**** Page text
I regularly travel the Scotswood Road @dr snuggles (seem to recognise you from your picture) and know it well - it's the only piece of road that I've nearly been wiped out by a tank (years ago in the eighties) - _had to shout at him what do you think you're doing, driving a tank? _It's a real mish-mash of cycle paths with some on the roadway alongside shared paths with dedicated cycle paths and then others running along the old rail line above the road.
I've had comments from peds and motorists alike - having to point out to them I'm legal it's a signed shared path or the road is available to everyone.

Pretty sure know the company that you refer to - I used to work for their corporate side - disappointing that they don't know the difference between their and there and that the computer is set to US rather than UK English - re center rather than centre.


----------



## subaqua (29 Aug 2015)

steveindenmark said:


> We dont have to ride on cycle paths
> 
> We dont have to wear helmets
> 
> ...




did traffic droid hack an account


----------



## sidevalve (29 Aug 2015)

No cycle lanes are not compulsory but by the same token you can't really complain when a car uses or parks in them - free choice does go both ways. Having cake and eating it comes to mind.
********
What you will do.
Reproduce the forum thread on cycle paths in full, word for word.
**** Data entries
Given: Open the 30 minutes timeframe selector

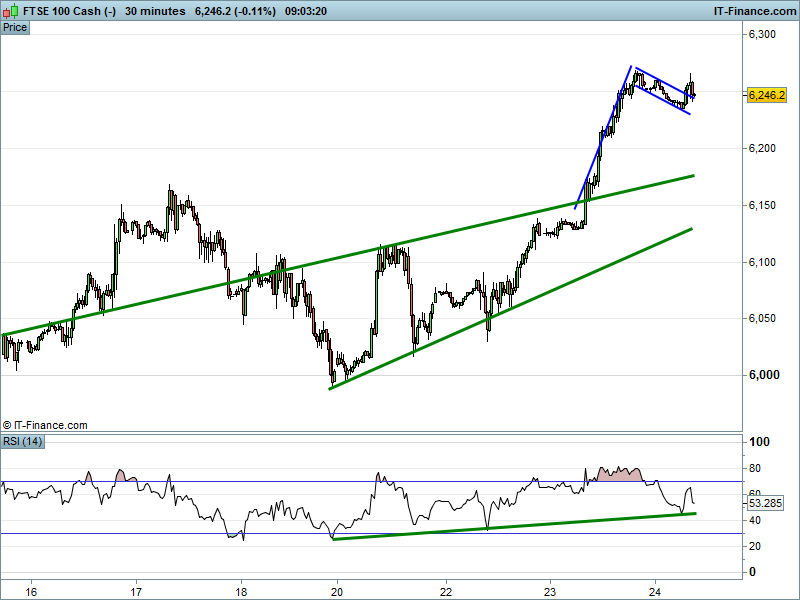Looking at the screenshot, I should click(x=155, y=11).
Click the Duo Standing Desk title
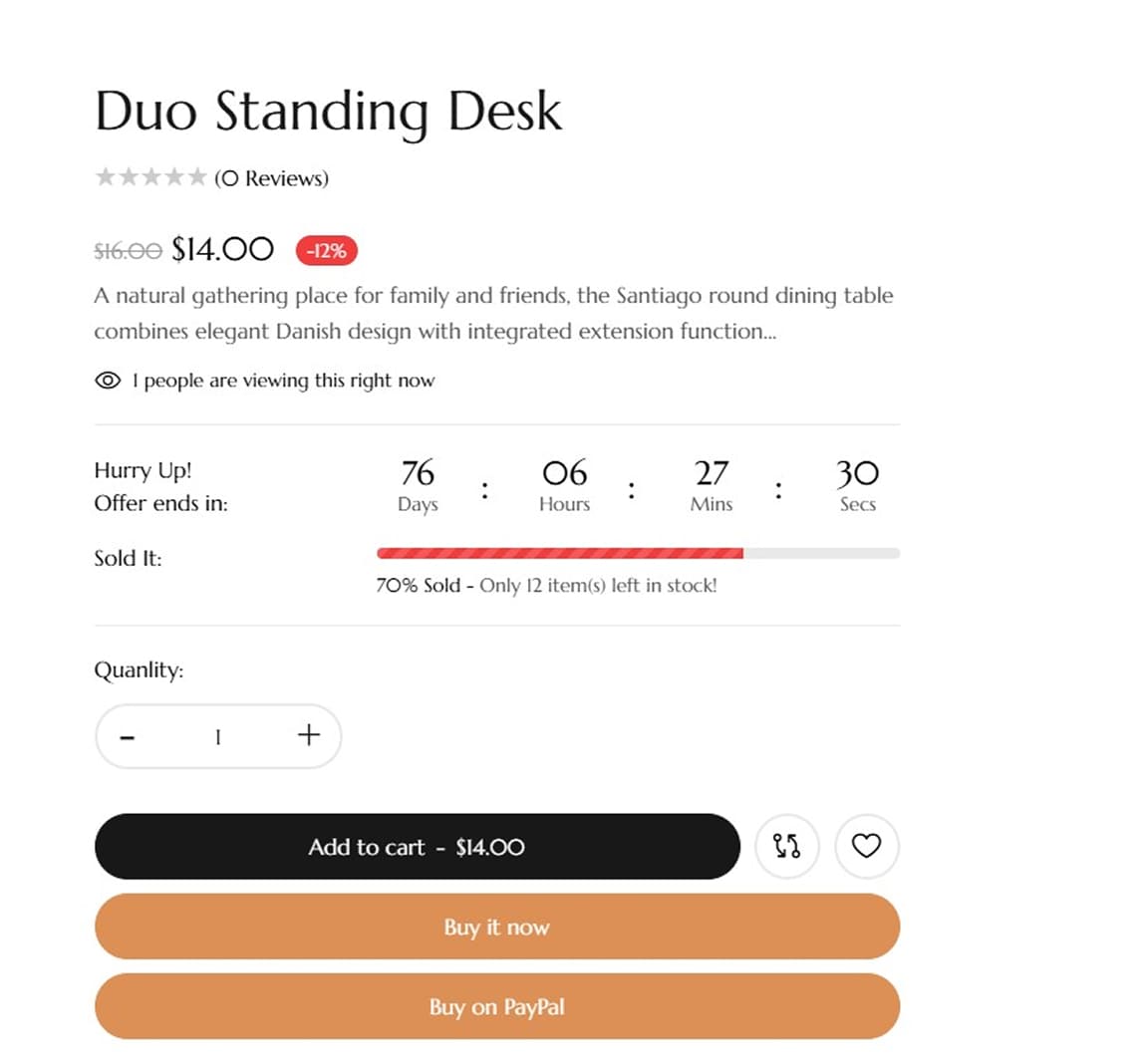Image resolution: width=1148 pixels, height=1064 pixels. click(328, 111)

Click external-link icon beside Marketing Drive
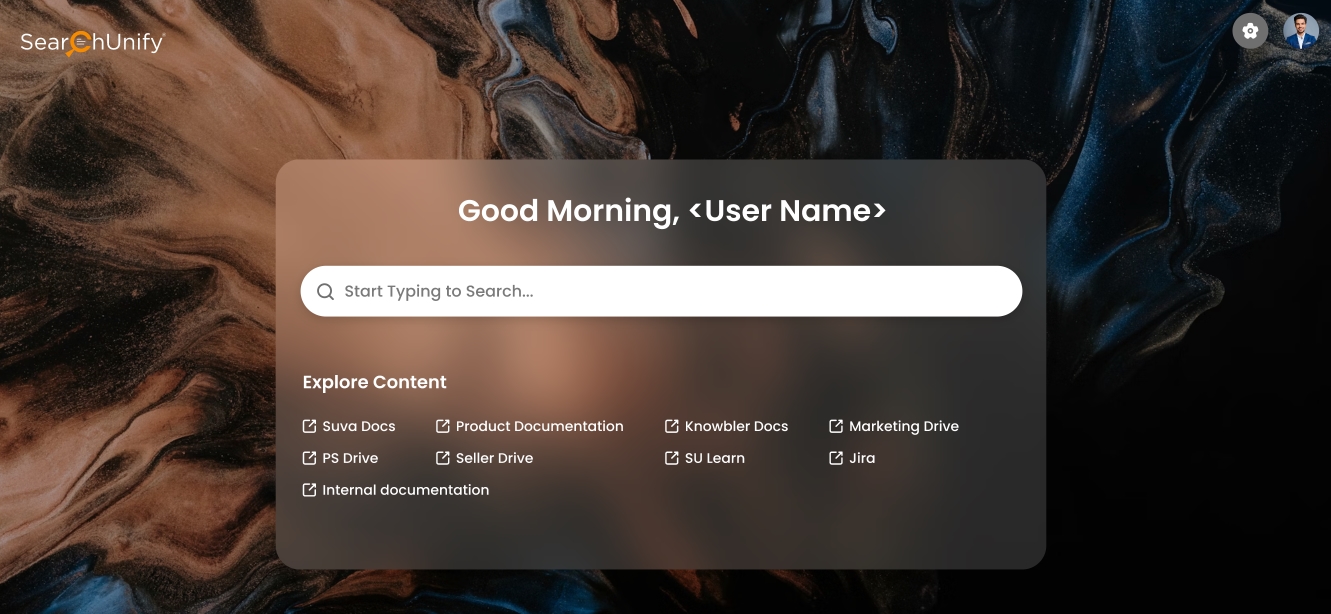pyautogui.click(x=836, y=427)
********
**** Data entries
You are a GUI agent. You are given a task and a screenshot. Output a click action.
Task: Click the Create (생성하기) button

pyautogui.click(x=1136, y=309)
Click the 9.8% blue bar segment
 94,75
********
Result of this exercise.
I regularly travel the Scotswood Road @dr snuggles (seem to recognise you from your picture) and know it well - it's the only piece of road that I've nearly been wiped out by a tank (years ago in the eighties) - _had to shout at him what do you think you're doing, driving a tank? _It's a real mish-mash of cycle paths with some on the roadway alongside shared paths with dedicated cycle paths and then others running along the old rail line above the road.
I've had comments from peds and motorists alike - having to point out to them I'm legal it's a signed shared path or the road is available to everyone.

Pretty sure know the company that you refer to - I used to work for their corporate side - disappointing that they don't know the difference between their and there and that the computer is set to US rather than UK English - re center rather than centre.


----------



## subaqua (29 Aug 2015)

steveindenmark said:


> We dont have to ride on cycle paths
> 
> We dont have to wear helmets
> 
> ...




did traffic droid hack an account


----------



## sidevalve (29 Aug 2015)

No cycle lanes are not compulsory but by the same token you can't really complain when a car uses or parks in them - free choice does go both ways. Having cake and eating it comes to mind.